The problem.
Copy out the material below word for word, leaving out the pictures.

Record extracts.
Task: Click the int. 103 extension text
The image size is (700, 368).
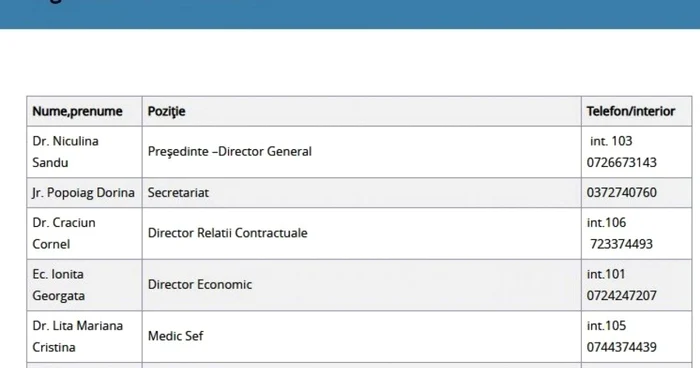Action: 611,141
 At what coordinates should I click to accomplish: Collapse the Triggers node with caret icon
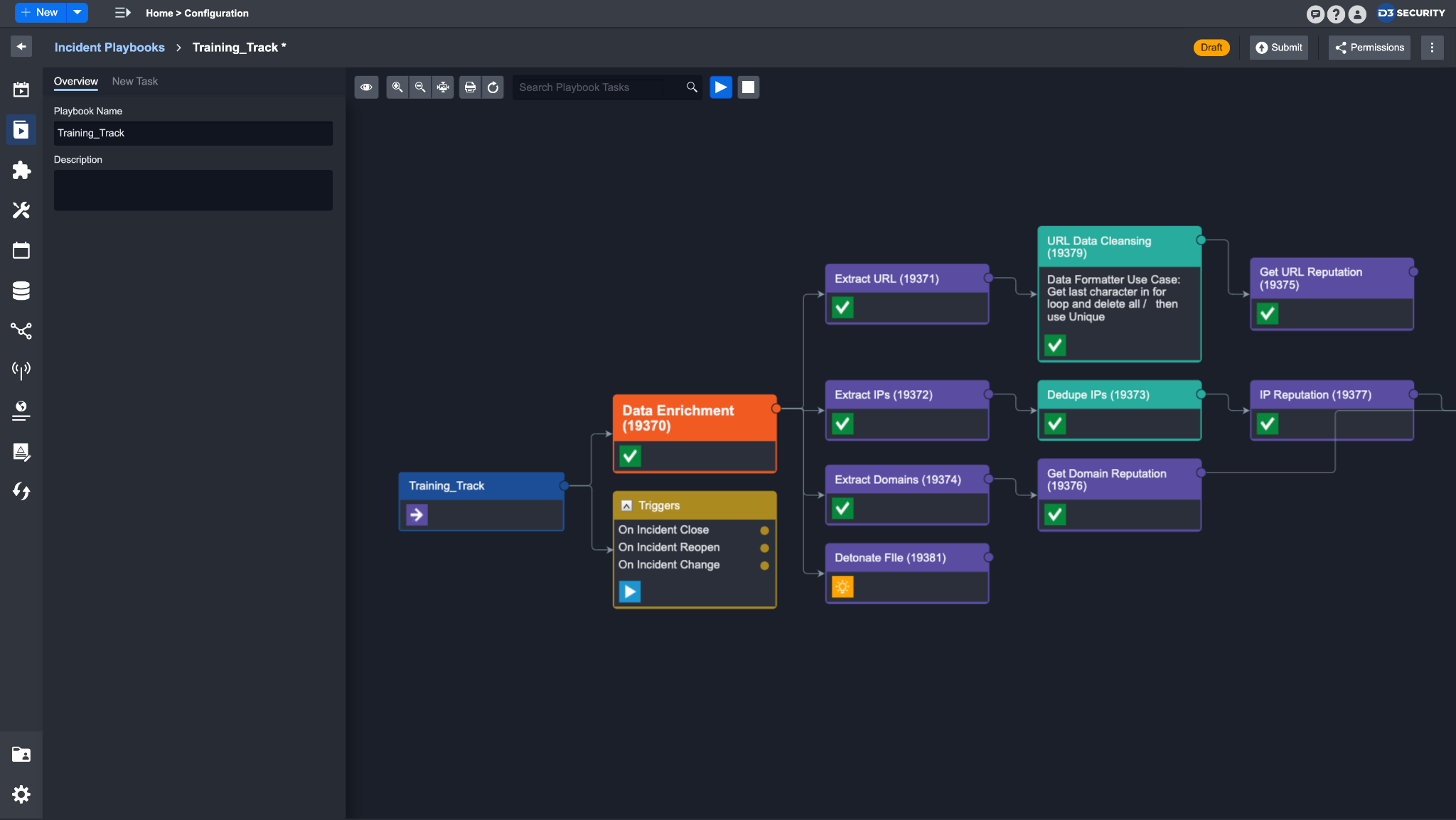[626, 506]
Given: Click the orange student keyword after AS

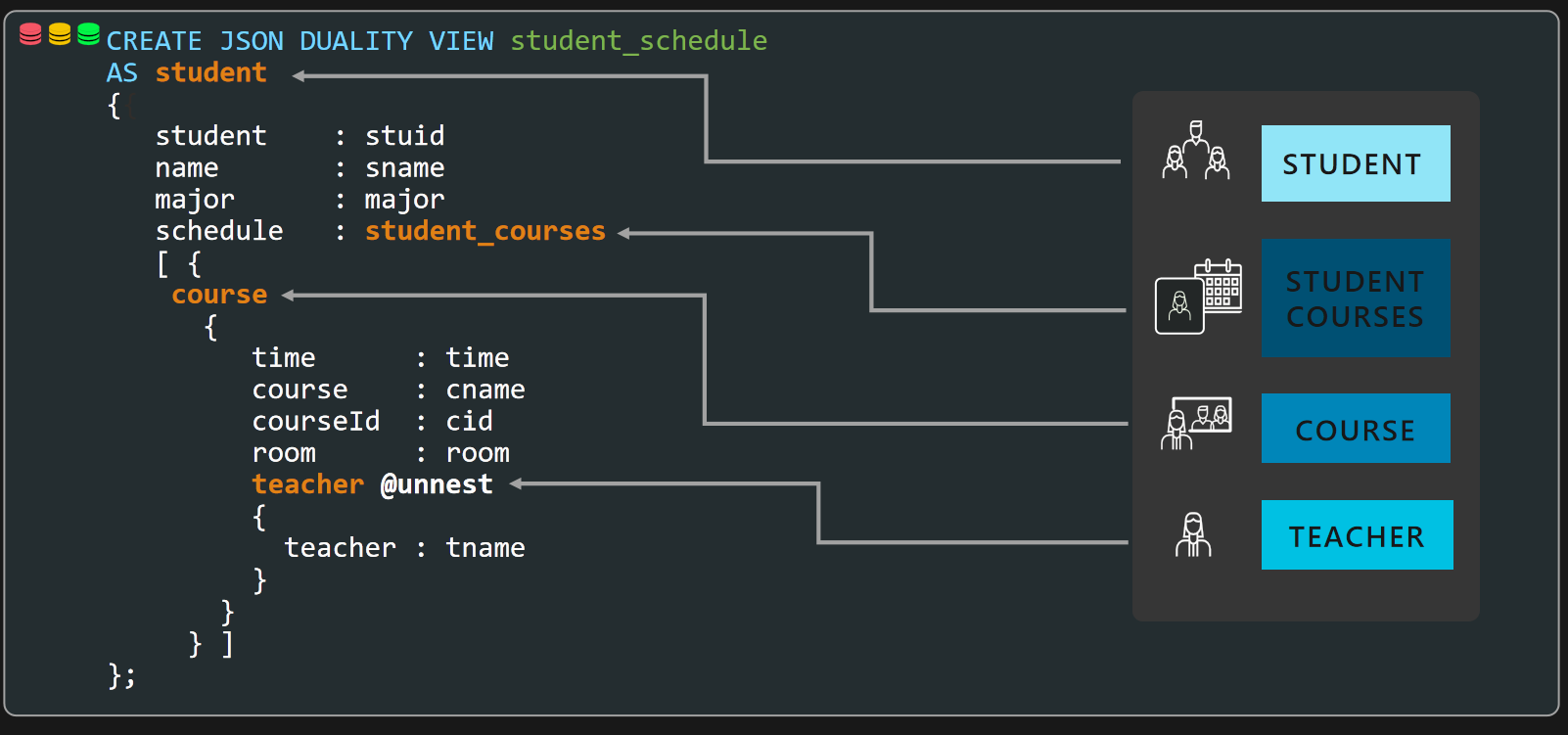Looking at the screenshot, I should click(210, 72).
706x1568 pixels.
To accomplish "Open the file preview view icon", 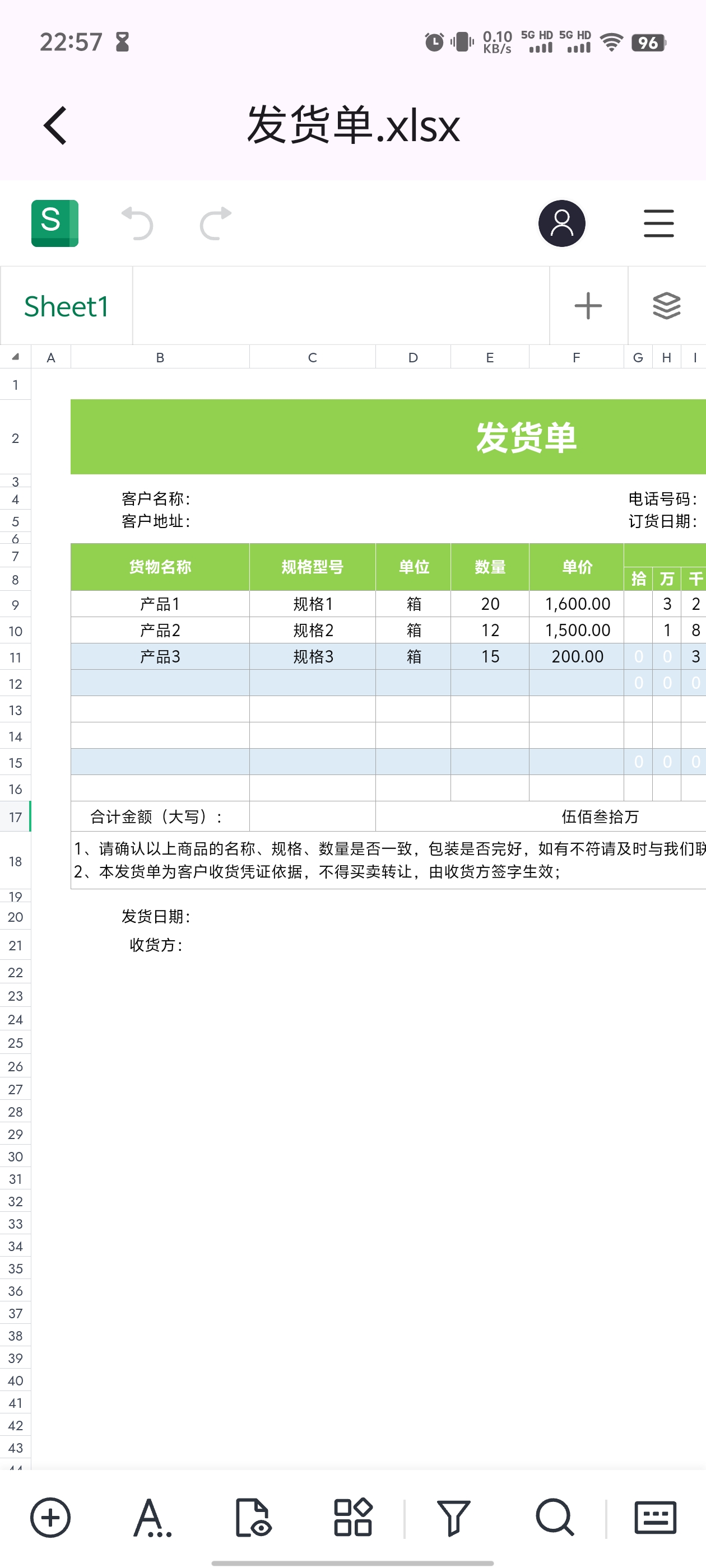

Task response.
Task: Click the int. 103 extension text
The image size is (700, 368).
Action: 611,141
 At what coordinates should I click to accomplish: Collapse the Triggers node with caret icon
[626, 506]
Given: Click the orange student keyword after AS

Looking at the screenshot, I should click(210, 72).
706x1568 pixels.
To accomplish "Open the file preview view icon", 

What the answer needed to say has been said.